Le 1er janvier, j’ai pris comme bonne résolution de ne pas arriver au collège à 9h quand je commence les cours à 14h.
Il est 8h, je commence les cours à 14h et je suis dans la cours en train de discuter avec la maman de C., la fameuse élève qui s’est cassé les deux poignets au ski et a insisté pour que nous nous voyions. Extrait choisi :
“Bon, donc pour le problème des devoirs, c’est réglé… autre chose ?
– Euh oui. Les toilettes.
– Je. Pardon ?
– Ben oui, avec son plâtre et son attelle, ma fille elle ne peut pas baisser son pantalon. On fait comment ?”
Soixante-quatorze images mentales toutes aussi dérangeantes les unes que les autres me viennent aussitôt à l’esprit, tandis que je dois rouler des yeux un peu affolés, parce que la maman intervient assez rapidement :
“Je me disais qu’une de ses copines…
– Oui, alors, là madame je reviens de vacances où ma préoccupation majeure consistait à savoir si je faisais ou non le donjon bonus de Tales of Berseria et là, à froid, vous abordez des questions importantes d’hygiène intime avec option handicap. Je vous propose donc de me décharger de cette épineuse question sur l’infirmière scolaire et je vous en reparle, hein !”
La période commence bien.
Après ledit passage par l’infirmerie, je profite des heures qui s’étendent devant moi pour claquer la bises aux collègues, entre L., radieuse en pleine préparation de bébé, M. revenu de vacances avec trois milliards et demi de projets pour les 6ème Glee, F., en plein questionnement sur les compétences en langue des mômes… Ça fait un petit chaud au coeur de les revoir, en crescendo, et d’apercevoir aussi…
“MOOOOOONSIIIIIIIEEEEEEEEEUR !”
Ééééévidemment.
S. qui ne pouvait plus me voir en peinture avant les vacances se précipite vers moi et commence à m’entretenir sur ses congés, et le travail qu’elle a préparé en français. Je manque de lui rappeler qu’elle m’avait limite traité de geôlier sataniste nazi trois semaines plus tôt, puis je me dis qu’on ne va pas gâcher l’enthousiasme de nos jeunes avec ce genre de détails futiles.

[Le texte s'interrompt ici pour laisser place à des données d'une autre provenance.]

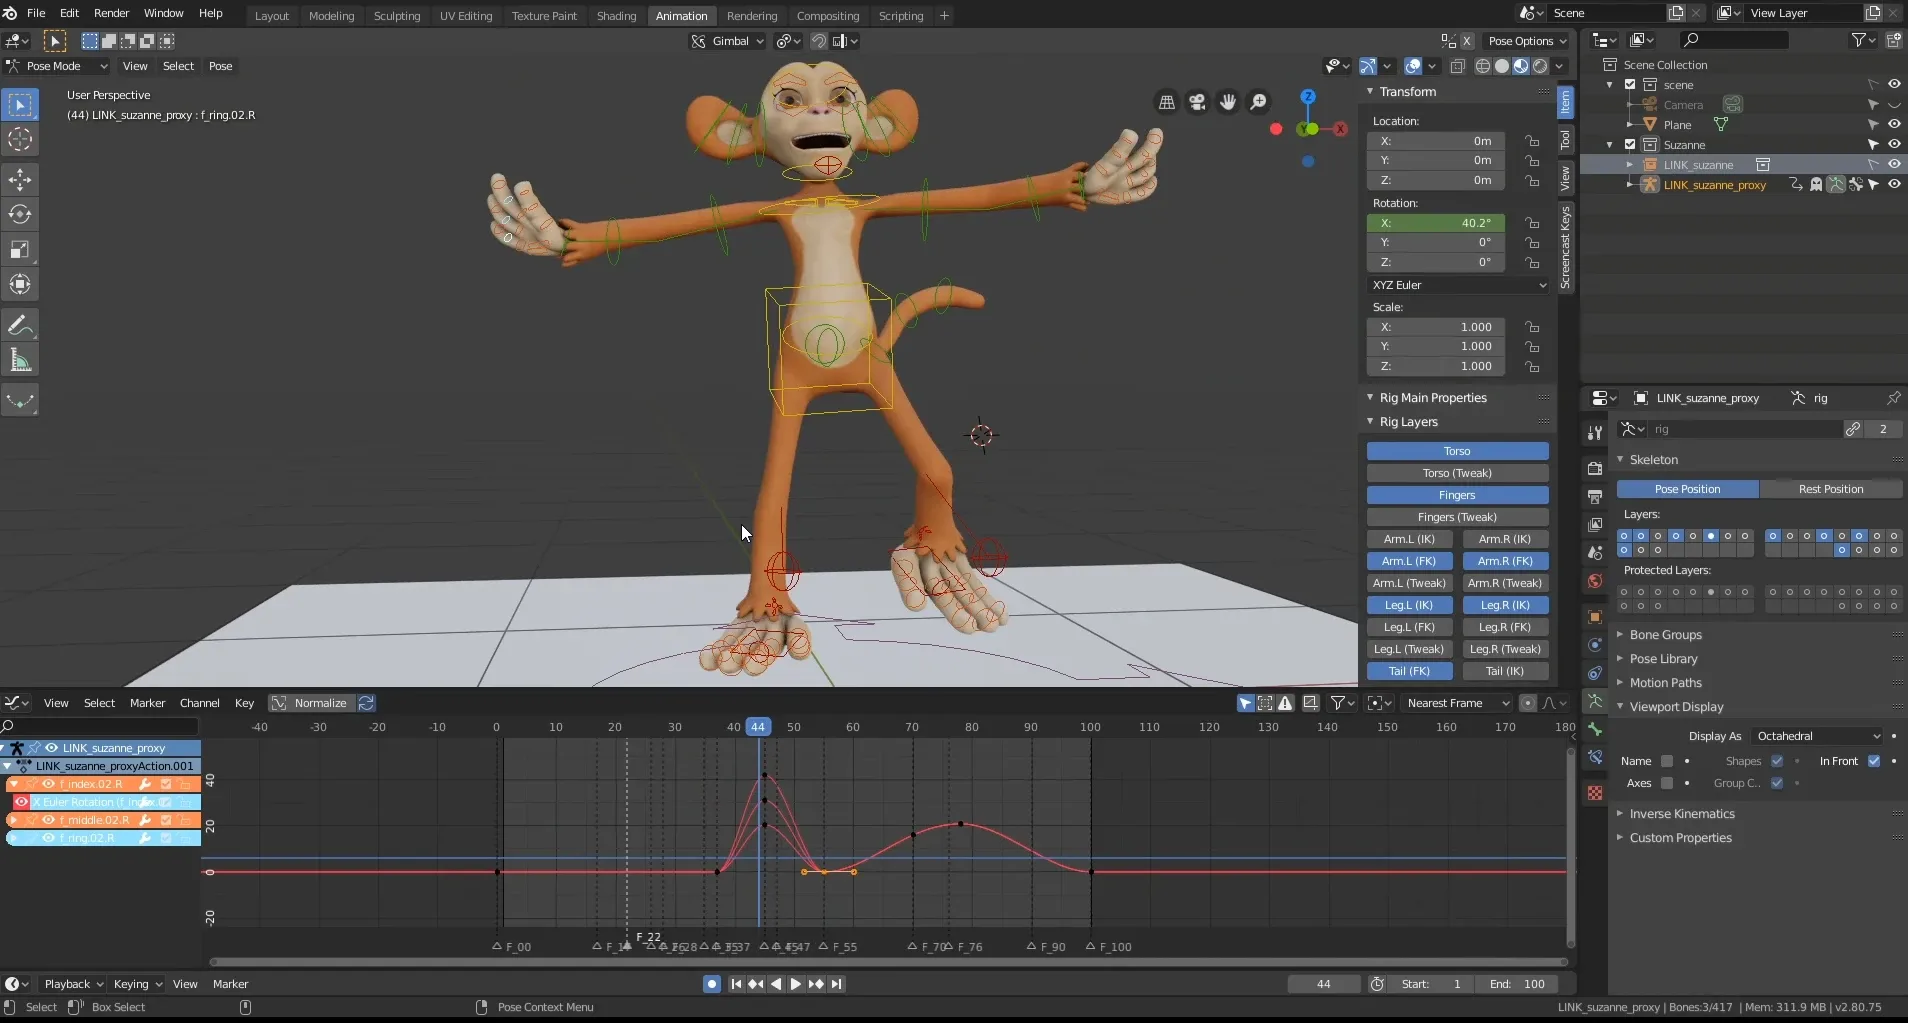Click the zoom magnifier icon in the viewport

[1258, 102]
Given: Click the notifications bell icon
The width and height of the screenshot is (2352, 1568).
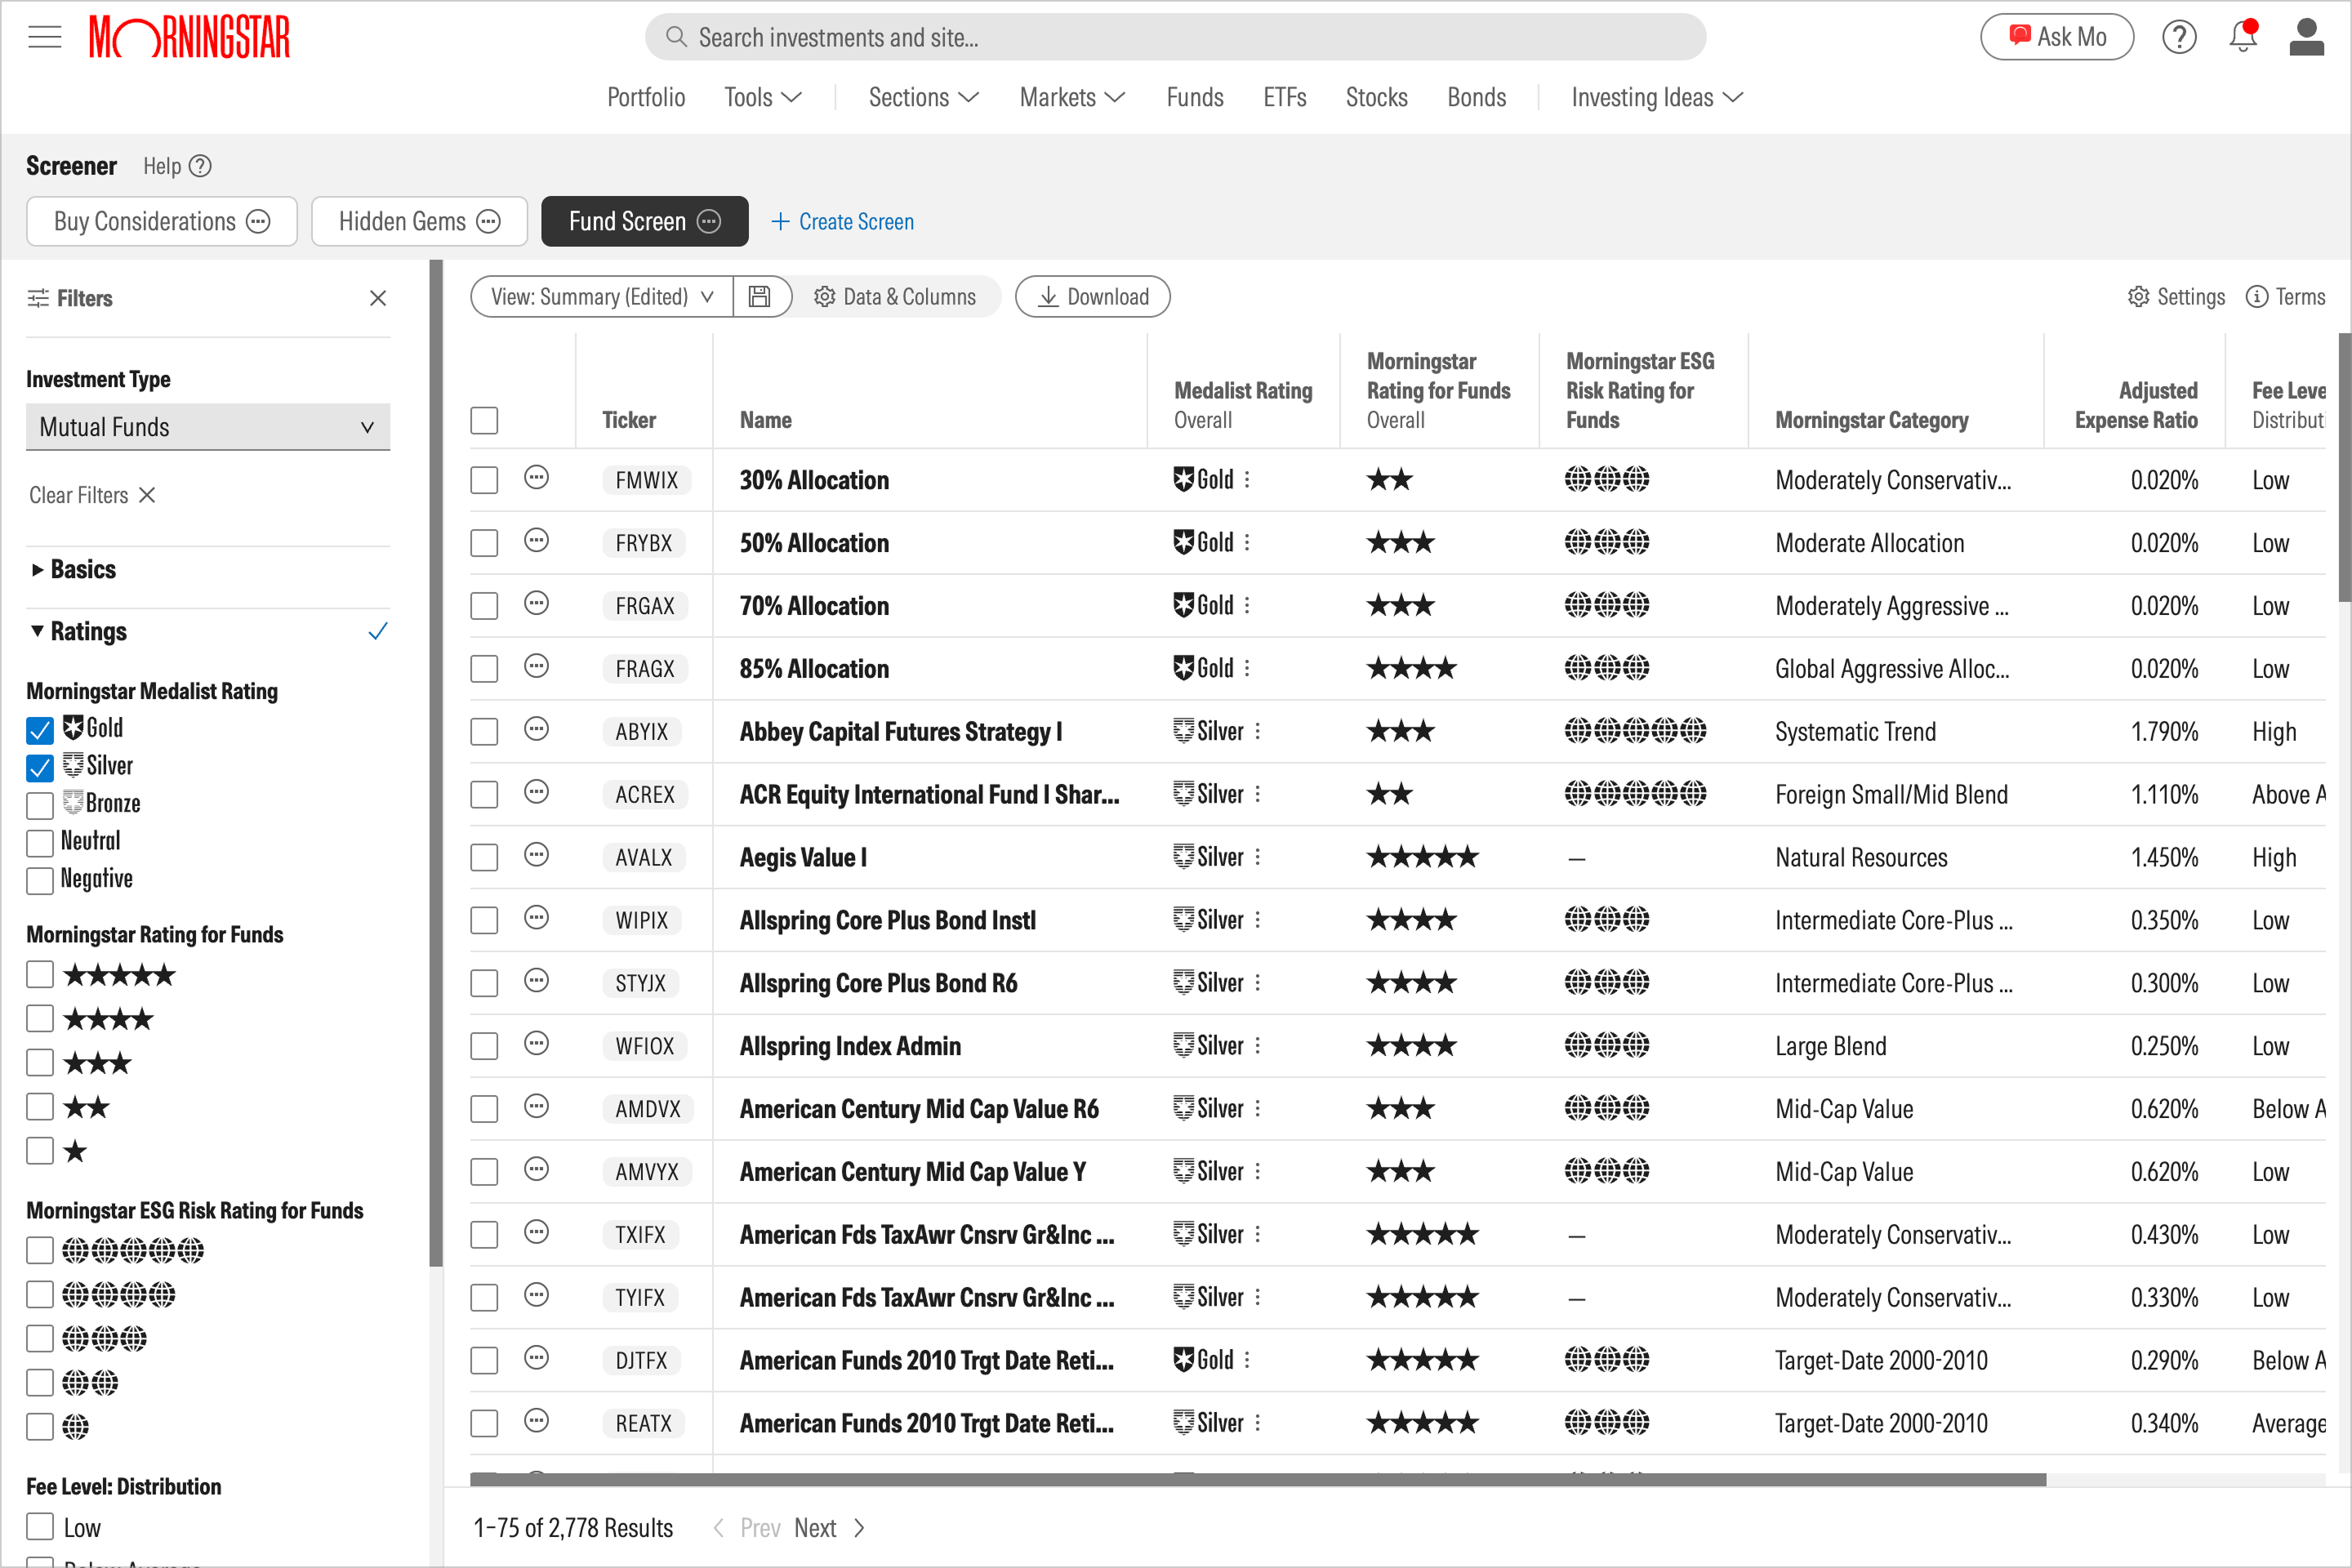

Mais bien entendu, ce bonheur béat ne peut pas durer, et il ne faut que quelques heures pour qu’on me signale que trois des élèves de 6e Glee ont été chopé en frapper joyeusement un de leurs camarades. “Pour jouer”, bien entendu.
Il est donc 12h, je n’ai pas donné une minute de cours, et je suis en train de virer trois élèves pour trois jours. Joli record. Pendant que je hurle à plein poumons que je suis déçu, qu’on leur donne toutes les chances et qu’ils se torchent avec – pas en ces termes, c’est la rentrée, je domine encore mes nerfs – un intéressant phénomène de décorporation s’effectue. Pour la première fois de ma carrière, je suis capable de hurler tout en pensant à autre chose, en l’occurence pourquoi, foutreciel, j’ai dans la tête, Come sail away, (entendue une seule fois dans Glee, il y a plus d’un an). J’ai pourtant dans la poitrine tous les trémolos qui fonctionne et les montées convaincantes. Mais je me trouve à l’extérieur. Comme si ma capacité d’agacement avait décidé, en ce mois de février, de faire preuve de retard à l’allumage.
À côté de ça, les cours ont l’allure d’une tranquille promenade de santé, avec des 6ème A(dorables), des 3èmes Daleks ravis de prendre en note une correction de brevet que je leur avais promise comme une récompense, et des latinistes ravis de connaître la vraie histoire de l’Empereur Commode (”Monsieur, c’est grave si j’aime quand même bien Gladiator ?”)
Retour maison. Et la familière lourdeur aux jambes de l’atterrissage.